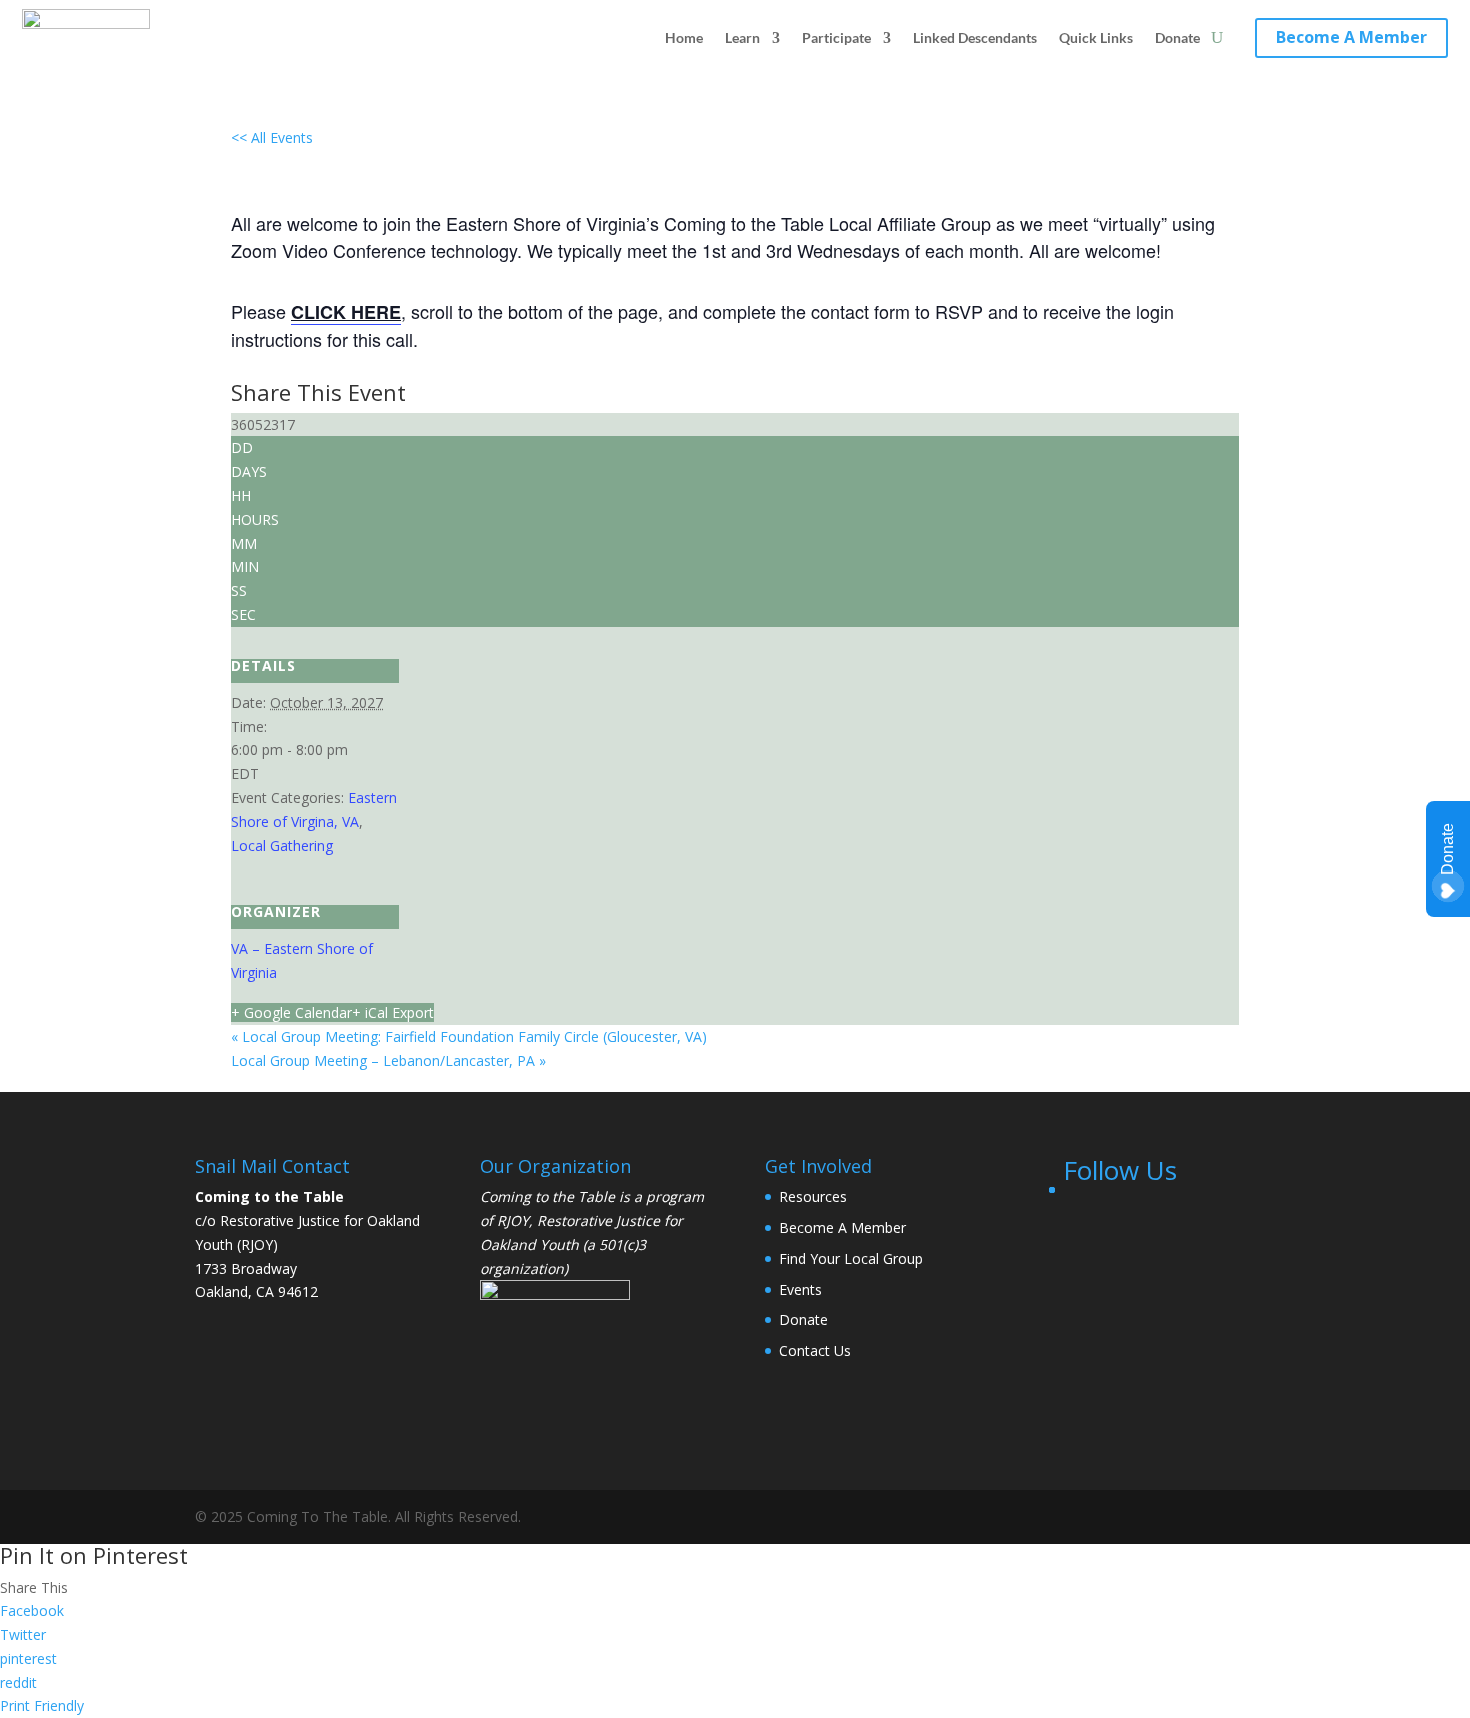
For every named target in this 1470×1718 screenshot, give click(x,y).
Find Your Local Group (851, 1258)
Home (684, 37)
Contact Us (815, 1350)
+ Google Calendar (291, 1012)
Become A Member (1351, 37)
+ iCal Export (393, 1012)
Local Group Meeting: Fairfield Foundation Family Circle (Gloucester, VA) (469, 1036)
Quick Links (1096, 37)
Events (800, 1289)
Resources (813, 1196)
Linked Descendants (975, 37)
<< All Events (272, 137)
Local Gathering (282, 845)
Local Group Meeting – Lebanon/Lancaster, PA (388, 1060)
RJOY (513, 1220)
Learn (742, 37)
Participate (836, 37)
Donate (1177, 37)
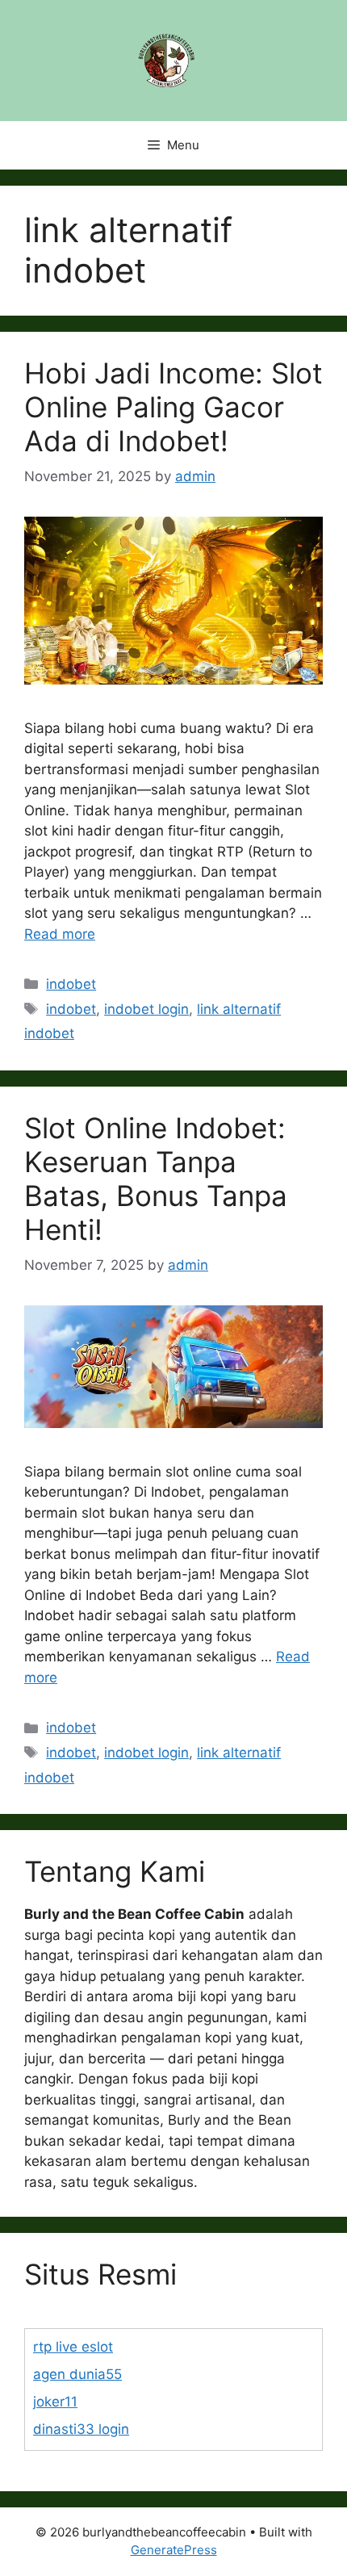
........
▶ Work instruction: Start to finish, write out the data above exactly, omitting all pictures.

▶ Finished task:
For every named target in this 1470×1718 screenshot, give click(x,y).
Find Your Local Group (851, 1258)
Home (684, 37)
Contact Us (815, 1350)
+ Google Calendar (291, 1012)
Become A Member (1351, 37)
+ iCal Export (393, 1012)
Local Group Meeting: Fairfield Foundation Family Circle (Gloucester, VA) (469, 1036)
Quick Links (1096, 37)
Events (800, 1289)
Resources (813, 1196)
Linked Descendants (975, 37)
<< All Events (272, 137)
Local Gathering (282, 845)
Local Group Meeting – Lebanon/Lancaster, PA (388, 1060)
RJOY (513, 1220)
Learn (742, 37)
Participate (836, 37)
Donate (1177, 37)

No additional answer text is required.